Research
My research interests span Low Earth Orbit (LEO) satellites Precise Orbit Determination (POD), and computational navigation systems. I specialize in developing algorithms for GNSS-based atmospheric sensing, automated satellite data processing, and intelligent positioning systems. My work bridges theoretical research with practical implementations, contributing to advances in navigation systems. Currently, I focus on solving real-world challenges in autonomous navigation, and machine learning applications.
An Algorithm for Estimating Thermospheric Density Using LEO Dual-Frequency GNSS Receivers: Design, Uncertainty Analysis, and Validation
38th International Technical Meeting of the Satellite Division of The Institute of Navigation (ION GNSS+ 2025)
Developed and validated a novel algorithm for estimating thermospheric density using dual-frequency GNSS receivers on Low Earth Orbit (LEO) satellites. The algorithm addresses challenges in satellite drag modeling by extracting along-track total acceleration from precise orbit determination, computing air-drag acceleration, and introducing separate drag coefficients for satellite main body and solar panels.

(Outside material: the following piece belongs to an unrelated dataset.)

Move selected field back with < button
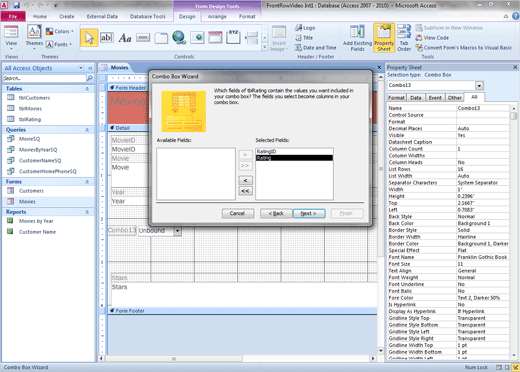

Demonstrated successful validation using COSMIC-2 satellites with comparison against the Coupled Thermosphere Ionosphere Plasmasphere Electrodynamics (CTIPe) model during geomagnetic storm conditions in February 2022.
Indoor Navigation with AR using Visual-Based Localization and RSSI
Combined Visual-Based Localization with Received Signal Strength Indicator for an Indoor Navigation Application. Explored Bayesian Filters for Sensor Fusion. Incorporated multiuser experience where an indoor space is scanned for its visual & RSSI landmarks, and this data is stored in Firebase and it's retrievable for all other users within the same space for navigation.